* Problem statement *
What lines of the data hold the string "bell"? Copy them all.

*** Opening of Extracted entries ***

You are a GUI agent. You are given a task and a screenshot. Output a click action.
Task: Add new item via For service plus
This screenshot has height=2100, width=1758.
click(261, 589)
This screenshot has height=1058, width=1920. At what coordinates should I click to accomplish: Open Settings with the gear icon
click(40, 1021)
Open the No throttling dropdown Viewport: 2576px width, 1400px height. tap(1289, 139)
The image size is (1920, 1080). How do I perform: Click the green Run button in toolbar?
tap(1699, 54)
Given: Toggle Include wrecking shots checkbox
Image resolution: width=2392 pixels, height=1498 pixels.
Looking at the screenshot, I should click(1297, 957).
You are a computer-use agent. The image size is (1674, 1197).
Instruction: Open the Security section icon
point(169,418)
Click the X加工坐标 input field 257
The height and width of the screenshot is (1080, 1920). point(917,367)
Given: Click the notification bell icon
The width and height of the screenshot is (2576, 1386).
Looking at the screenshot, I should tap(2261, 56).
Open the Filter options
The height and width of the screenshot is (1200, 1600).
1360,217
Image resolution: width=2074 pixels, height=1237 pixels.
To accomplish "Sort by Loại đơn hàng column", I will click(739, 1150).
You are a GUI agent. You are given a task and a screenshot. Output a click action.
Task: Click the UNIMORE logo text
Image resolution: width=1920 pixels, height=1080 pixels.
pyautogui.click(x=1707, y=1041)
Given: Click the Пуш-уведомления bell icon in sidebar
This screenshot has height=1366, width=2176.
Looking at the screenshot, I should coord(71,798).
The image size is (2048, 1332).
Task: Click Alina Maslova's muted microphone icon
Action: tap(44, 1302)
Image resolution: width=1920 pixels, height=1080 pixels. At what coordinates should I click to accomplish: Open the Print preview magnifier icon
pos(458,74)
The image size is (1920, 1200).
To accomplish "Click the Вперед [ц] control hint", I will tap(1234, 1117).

*** Close of Extracted entries ***

* Task result *
Given: Click the notification bell icon
Given: Click the Пуш-уведомления bell icon in sidebar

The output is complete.